● **Reading text**
#####

Question

If order and degree of the differential equation corresponding to the family of curves y² = 4a(x+a)(a is parameter) are m and n respectively, then m+n² =

• A. 3
• B. 4
• C. 5
• D. 2

Answer 1

The Correct Option is C

We are given the family of curves:

\[ y^2 = 4a(x + a) \]

1. Differentiate with respect to \( x \):

\[ 2y \frac{dy}{dx} = 4a \Rightarrow a = \frac{y}{2}\frac{dy}{dx} \]

2. Substitute \( a \) into the original equation:

\[ y^2 = 4\left(\frac{y}{2}\frac{dy}{dx}\right)\left(x + \frac{y}{2}\frac{dy}{dx}\right) \]

Simplify:

\[ y^2 = 2y\frac{dy}{dx}\left(x + \frac{y}{2}\frac{dy}{dx}\right) \]

\[ y^2 = 2xy\frac{dy}{dx} + y^2\left(\frac{dy}{dx}\right)^2 \]

Divide by \( y^2 \) (assuming \( y \neq 0 \)):

\[ 1 = \frac{2x}{y}\frac{dy}{dx} + \left(\frac{dy}{dx}\right)^2 \]

3. This is a differential equation involving \( \frac{dy}{dx} \).

Order \( m = 1 \) (highest derivative is first order).

Degree \( n = 2 \) (highest power of \( \frac{dy}{dx} \) is 2).

Thus,

\[ m + n^2 = 1 + 4 = 5 \]

Hence, the answer is \( 5 \).

#####

● **Material provided**
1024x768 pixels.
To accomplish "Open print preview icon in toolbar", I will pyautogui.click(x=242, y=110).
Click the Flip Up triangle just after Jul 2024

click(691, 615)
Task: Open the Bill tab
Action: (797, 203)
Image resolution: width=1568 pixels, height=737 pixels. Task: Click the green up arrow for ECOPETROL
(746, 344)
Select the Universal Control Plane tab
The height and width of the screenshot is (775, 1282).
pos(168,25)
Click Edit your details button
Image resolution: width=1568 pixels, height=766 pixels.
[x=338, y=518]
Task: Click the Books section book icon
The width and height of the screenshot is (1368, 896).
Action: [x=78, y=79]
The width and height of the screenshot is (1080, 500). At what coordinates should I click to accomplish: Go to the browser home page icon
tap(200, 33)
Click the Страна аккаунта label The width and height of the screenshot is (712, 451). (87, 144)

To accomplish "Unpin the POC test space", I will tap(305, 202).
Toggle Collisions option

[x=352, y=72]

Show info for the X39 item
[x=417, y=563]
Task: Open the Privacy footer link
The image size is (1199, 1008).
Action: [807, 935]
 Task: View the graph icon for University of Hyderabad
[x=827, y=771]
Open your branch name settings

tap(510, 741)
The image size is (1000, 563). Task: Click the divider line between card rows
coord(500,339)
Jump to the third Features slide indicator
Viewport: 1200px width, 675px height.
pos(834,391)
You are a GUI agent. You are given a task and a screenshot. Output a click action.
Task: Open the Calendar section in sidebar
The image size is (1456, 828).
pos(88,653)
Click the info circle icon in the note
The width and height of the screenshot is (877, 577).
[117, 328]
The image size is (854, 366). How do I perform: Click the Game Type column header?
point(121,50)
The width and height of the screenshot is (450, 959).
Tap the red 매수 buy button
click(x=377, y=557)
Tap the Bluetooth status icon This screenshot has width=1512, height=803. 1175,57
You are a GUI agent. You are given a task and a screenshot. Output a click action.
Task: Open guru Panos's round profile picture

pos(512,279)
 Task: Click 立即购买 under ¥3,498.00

#####

Retype the part of the differential equation thread above between "3. This is a" and "answer is \( 5 \).", inclusive.

3. This is a differential equation involving \( \frac{dy}{dx} \).

Order \( m = 1 \) (highest derivative is first order).

Degree \( n = 2 \) (highest power of \( \frac{dy}{dx} \) is 2).

Thus,

\[ m + n^2 = 1 + 4 = 5 \]

Hence, the answer is \( 5 \).